------ EXCERPTED DATA
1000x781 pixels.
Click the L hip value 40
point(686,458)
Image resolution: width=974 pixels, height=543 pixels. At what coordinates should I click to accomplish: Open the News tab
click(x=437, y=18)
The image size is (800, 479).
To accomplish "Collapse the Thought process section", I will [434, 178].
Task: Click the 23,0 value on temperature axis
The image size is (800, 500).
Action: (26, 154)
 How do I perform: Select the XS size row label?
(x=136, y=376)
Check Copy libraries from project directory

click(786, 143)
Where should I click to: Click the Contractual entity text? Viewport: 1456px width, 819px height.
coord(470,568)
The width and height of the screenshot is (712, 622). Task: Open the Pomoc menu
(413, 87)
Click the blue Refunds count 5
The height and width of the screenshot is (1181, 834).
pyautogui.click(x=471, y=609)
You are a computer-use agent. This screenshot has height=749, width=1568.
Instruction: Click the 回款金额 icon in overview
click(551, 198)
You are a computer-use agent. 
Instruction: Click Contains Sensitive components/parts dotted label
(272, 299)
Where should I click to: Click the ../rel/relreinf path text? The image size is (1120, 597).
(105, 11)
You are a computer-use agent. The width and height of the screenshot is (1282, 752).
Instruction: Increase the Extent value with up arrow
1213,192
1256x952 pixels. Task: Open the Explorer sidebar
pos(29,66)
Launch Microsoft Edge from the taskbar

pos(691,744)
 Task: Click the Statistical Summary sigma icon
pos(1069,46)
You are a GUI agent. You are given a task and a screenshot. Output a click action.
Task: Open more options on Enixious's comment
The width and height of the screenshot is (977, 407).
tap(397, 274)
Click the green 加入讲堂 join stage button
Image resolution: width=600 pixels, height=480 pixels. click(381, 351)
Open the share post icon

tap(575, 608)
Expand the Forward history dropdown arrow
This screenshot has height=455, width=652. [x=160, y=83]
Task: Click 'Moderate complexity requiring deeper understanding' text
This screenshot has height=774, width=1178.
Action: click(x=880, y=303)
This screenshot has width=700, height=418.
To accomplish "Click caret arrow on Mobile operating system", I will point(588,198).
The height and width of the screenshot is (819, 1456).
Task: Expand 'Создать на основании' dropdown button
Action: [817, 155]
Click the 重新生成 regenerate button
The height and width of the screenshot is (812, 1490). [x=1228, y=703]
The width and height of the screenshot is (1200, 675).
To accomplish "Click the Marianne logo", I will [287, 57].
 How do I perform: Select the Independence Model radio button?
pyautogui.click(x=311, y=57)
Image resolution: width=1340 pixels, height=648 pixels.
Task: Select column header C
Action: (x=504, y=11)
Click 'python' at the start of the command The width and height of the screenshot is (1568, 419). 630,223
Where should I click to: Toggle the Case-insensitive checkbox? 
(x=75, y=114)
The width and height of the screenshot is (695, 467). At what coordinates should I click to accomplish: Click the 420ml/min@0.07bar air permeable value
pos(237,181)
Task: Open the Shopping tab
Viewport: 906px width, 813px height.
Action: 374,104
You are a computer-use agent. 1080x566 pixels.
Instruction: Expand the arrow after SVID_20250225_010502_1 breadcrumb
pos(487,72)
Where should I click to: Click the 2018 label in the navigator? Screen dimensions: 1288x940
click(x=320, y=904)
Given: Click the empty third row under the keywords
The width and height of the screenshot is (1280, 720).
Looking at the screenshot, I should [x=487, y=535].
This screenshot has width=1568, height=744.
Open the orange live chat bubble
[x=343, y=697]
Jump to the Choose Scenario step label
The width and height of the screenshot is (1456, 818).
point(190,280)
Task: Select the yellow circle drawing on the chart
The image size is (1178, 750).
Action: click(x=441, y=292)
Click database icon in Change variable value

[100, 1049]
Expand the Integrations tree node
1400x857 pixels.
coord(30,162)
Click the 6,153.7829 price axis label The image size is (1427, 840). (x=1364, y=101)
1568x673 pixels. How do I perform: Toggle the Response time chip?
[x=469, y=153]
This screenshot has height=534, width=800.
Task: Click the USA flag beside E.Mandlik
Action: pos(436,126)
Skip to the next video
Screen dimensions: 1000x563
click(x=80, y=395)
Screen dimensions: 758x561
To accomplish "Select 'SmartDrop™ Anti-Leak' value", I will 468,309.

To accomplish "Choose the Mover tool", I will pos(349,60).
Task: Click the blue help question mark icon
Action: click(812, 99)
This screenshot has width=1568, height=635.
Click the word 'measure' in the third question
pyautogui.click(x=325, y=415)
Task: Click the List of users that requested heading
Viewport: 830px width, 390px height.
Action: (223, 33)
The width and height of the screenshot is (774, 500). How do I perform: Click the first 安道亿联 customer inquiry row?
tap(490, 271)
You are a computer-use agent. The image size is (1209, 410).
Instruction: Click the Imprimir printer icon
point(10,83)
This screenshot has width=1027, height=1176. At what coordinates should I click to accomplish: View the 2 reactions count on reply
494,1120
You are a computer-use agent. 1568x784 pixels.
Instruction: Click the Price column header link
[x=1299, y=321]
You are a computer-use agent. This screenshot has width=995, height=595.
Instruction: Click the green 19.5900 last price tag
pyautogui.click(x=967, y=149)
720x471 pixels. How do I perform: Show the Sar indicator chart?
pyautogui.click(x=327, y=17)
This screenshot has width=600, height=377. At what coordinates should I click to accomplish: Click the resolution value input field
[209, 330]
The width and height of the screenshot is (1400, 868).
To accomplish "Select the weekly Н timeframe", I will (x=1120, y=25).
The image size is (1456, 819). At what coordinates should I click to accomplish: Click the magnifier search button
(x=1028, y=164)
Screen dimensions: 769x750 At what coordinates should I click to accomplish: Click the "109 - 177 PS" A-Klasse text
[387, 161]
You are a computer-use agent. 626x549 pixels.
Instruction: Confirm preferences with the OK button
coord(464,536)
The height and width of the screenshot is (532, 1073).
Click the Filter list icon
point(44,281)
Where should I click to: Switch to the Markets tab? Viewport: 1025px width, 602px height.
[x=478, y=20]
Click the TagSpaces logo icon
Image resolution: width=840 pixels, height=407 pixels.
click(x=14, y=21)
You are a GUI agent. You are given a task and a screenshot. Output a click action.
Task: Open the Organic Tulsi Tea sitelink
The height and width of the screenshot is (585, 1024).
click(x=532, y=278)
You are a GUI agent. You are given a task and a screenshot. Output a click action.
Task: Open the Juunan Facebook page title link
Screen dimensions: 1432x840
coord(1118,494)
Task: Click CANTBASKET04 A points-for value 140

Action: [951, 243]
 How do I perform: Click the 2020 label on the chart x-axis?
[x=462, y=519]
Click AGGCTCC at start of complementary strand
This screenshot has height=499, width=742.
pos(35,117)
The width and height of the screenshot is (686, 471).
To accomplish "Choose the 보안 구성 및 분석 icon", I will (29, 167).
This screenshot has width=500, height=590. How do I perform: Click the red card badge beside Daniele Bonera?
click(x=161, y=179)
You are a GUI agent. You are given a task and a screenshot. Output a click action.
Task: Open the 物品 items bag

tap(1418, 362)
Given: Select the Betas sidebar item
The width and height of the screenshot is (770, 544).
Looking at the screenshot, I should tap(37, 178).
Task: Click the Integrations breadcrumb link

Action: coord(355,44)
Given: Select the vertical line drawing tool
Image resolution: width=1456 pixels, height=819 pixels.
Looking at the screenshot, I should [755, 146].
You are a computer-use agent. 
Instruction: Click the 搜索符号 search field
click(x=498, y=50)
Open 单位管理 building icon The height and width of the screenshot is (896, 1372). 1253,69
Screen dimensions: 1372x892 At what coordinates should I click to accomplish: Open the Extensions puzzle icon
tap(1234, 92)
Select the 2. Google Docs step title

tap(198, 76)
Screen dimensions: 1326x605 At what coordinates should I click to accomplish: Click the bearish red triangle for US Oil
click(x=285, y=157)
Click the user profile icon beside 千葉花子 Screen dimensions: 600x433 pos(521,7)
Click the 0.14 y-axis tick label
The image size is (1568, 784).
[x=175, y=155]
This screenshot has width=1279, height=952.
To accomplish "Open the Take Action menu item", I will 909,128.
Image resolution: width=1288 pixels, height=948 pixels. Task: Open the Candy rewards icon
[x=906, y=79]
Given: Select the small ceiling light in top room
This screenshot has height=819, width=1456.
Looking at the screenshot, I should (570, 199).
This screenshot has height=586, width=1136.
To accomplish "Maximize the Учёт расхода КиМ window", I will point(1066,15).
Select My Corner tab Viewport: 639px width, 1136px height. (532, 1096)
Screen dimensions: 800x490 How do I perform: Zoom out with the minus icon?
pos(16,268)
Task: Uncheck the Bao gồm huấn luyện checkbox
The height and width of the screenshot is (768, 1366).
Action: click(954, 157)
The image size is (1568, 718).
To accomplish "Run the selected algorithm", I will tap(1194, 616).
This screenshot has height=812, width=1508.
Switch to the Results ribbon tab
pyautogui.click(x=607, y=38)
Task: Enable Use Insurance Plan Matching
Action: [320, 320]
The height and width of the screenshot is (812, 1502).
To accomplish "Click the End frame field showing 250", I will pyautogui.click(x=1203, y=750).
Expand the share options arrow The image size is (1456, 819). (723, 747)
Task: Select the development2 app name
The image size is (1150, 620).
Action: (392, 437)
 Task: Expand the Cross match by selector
------------
▶ TO BE DONE
Copy the material from its first line through the line containing "Action: (26, 154)", swapping "News tab" for "Sports tab" and leaving everything else unchanged.

▶ FULL RESPONSE
1000x781 pixels.
Click the L hip value 40
point(686,458)
Image resolution: width=974 pixels, height=543 pixels. At what coordinates should I click to accomplish: Open the Sports tab
click(x=437, y=18)
The image size is (800, 479).
To accomplish "Collapse the Thought process section", I will [434, 178].
Task: Click the 23,0 value on temperature axis
The image size is (800, 500).
Action: (26, 154)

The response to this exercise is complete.